Both analyses of the Senate bill take into account its repeal of the mandate that most individuals carry health insurance. Economists say repealing the mandate — and the tax penalty for those who do not — will drive up costs for low-income individuals who obtain coverage through the federal marketplace.

“A weekend of further scrutiny by responsible analysts shows just how much this legislation is skewed toward the wealthy and most powerful,” Mike Owen, executive director of the Iowa Policy Project, said in the organization’s analysis. “When you look beyond the early years of this plan, you see that low- and middle-income Iowans are whacked by this plan in 2027. They’ll pay more in tax, on average, and many will have lost their health insurance while millionaires, billionaires and corporations bank the benefits.”
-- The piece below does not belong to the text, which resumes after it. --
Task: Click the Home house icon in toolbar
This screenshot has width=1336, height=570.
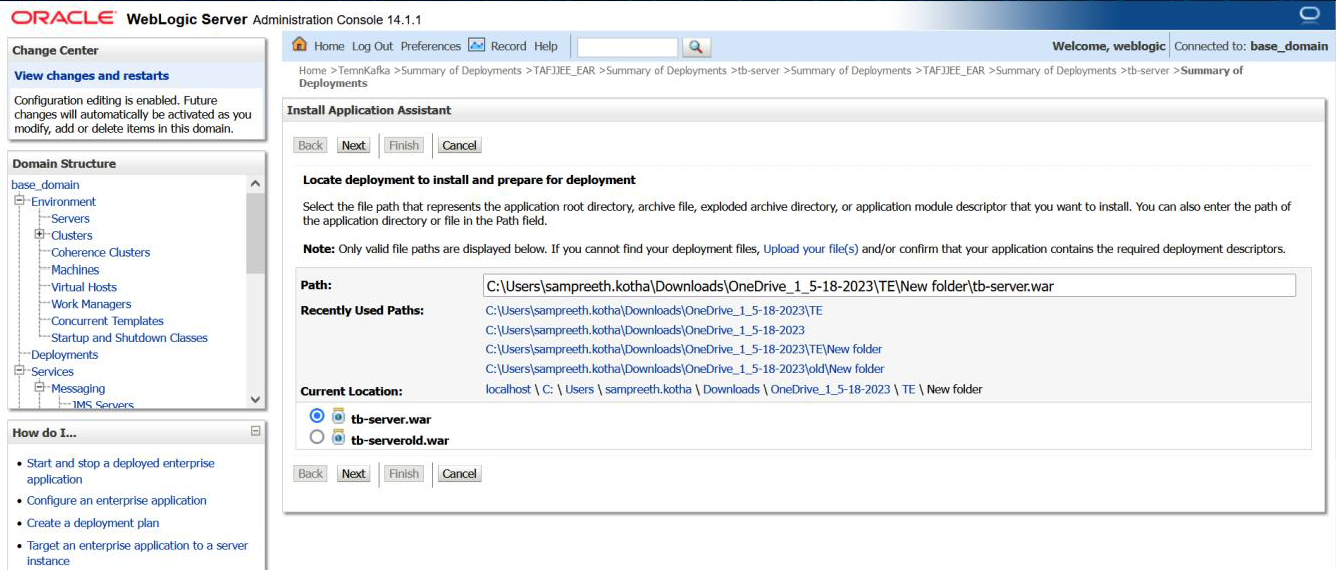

The GOP tax overhaul proposals so far have been unpopular in public opinion polls. Just 30 percent of Americans support the proposals, according to an averaging of multiple national polls, calculated by George Washington University political scientist Chris Warshaw.

That level of public support is lower than any major piece of federal legislation passed in the past 30 years, and is higher only than the same GOP Congress’ failed health care overhaul proposals from earlier this year, according to Warshaw’s research.

Despite the low approval ratings, Iowa’s Republicans in Congress, like most of their GOP colleagues, are defending the tax overhaul bills.

Chuck Grassley, Iowa’s senior senator, did not dispute the reports’ findings but said most Iowans will see a tax cut.

“While every individual case is different, on average, income groups across the board will experience a tax cut. That includes the vast majority of Iowans,” Grassley said in an emailed response to questions. “Common sense measures, like doubling the child tax credit and the estate tax exemption, will give a hand up to taxpayers, family farmers and business owners. It will let people keep more of their own money instead of sending it to Washington.”

Many Republicans, including U.S. Rep. Rod Blum, a Republican from Eastern Iowa, argue the economy will grow as a result of the tax cuts, and that will boost incomes and overcome losses projected in the analyses.

Economic growth “following tax reform, proven by both the Kennedy and Reagan administrations, will reignite our economy, create jobs, and increase wages through competition for labor,” Blum said in an emailed statement.

Blum said Congressional rules require some tax cuts to be phased out after 10 years, but he is “very confident” — as are other Republicans — that those cuts, years down the road, will be extended.

The rules he refers to are a bit complicated and have everything to do with the balance of power in Congress.

Under both proposals, the federal deficit would increase because the lower taxes won’t bring in as much revenue.

But Senate rules don’t allow legislation that adds to the deficit after 10 years without being approved by 60 votes,

Since no Senate Democrats are expected to vote for the plan, it would have to be adopted by a simple majority — in other words, by Republican votes only.

GOP lawmakers cannot continue cuts for both individuals and corporations without increasing the deficit a decade out. But ending the tax cuts for individuals saves about enough, and gets Republicans a long way toward being able to pass the bill with only a simple majority.

The Washington Post contributed to this report.